Dan di kalangan sahabat Nabi lainnya juga memahami kesulitan kalau takwa itu harus ingat Allah tanpa sedikit pun lupa. Seperti kisah yang dituturkan oleh Hanzhalah al Usaidi berikut ini.

Hanzhalah termasuk salah seorang juru tulis Rasulullah shallallaahu ‘alaihi wa sallam, ia berkata:

Abu Bakr -radhiyallaahu ‘anhu- berjumpa denganku, ia menyapaku, “Bagaimana keadaanmu, wahai Hanzhalah?” Aku menjawab, “Munafik-lah Hanzhalah!” Abu Bakr terkejut seraya berkata, “Subhanallah! Apa yang kau katakan?”

Aku berkata, “Kami pernah berada di sisi Rasulullah shallallaahu ‘alaihi wa sallam ketika beliau sedang mengingatkan kami mengenai neraka dan surga hingga seakan-akan kami melihatnya dengan mata kepala kami. Akan tetapi ketika kami beranjak dari sisi beliau, kami kembali tersibukkan dengan istri-istri dan anak-anak kami, kami kembali melakukan perbuatan-perbuatan yang sia-sia dan kami banyak lalai.” Abu Bakr berkata, “Demi Allah, sesungguhnya kami pun sering seperti itu.”

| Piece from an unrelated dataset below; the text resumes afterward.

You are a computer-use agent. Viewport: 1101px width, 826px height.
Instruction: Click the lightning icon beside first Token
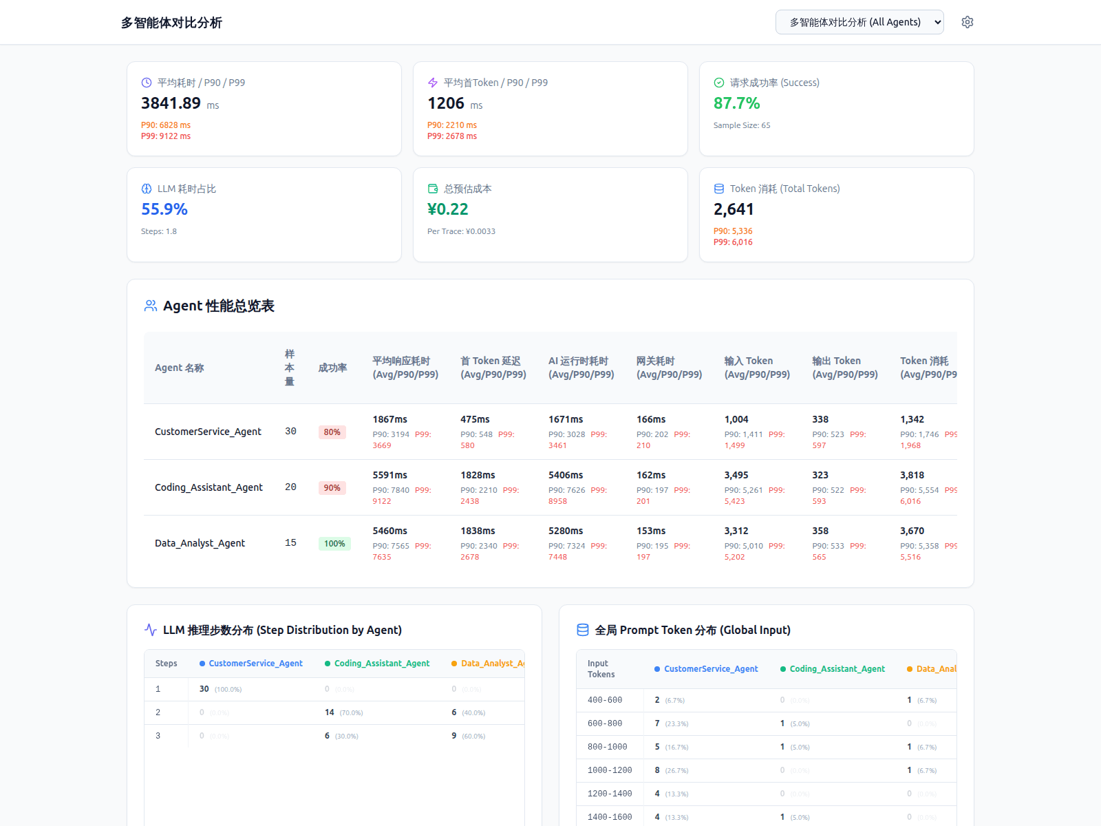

Maka bertolaklah aku dan Abu Bakr menuju kediaman Rasulullah hingga kami berdua memasuki kediaman beliau shallallahu ‘alaihi wa sallam.

Aku berkata kepada beliau, “Munafik-lah Hanzhalah, wahai Rasulullah!” Rasulullah bertanya, “Apa yang kau maksud?” Aku menjawab, “Wahai Rasulullah, kami pernah berada di sisimu ketika engkau sedang mengingatkan kami mengenai neraka dan surga hingga seakan-akan kami melihatnya dengan mata kepala kami. Akan tetapi ketika kami beranjak dari sisimu, kami kembali tersibukkan dengan istri-istri dan anak-anak kami, kami kembali melakukan perbuatan-perbuatan yang sia-sia dan kami banyak lalai.”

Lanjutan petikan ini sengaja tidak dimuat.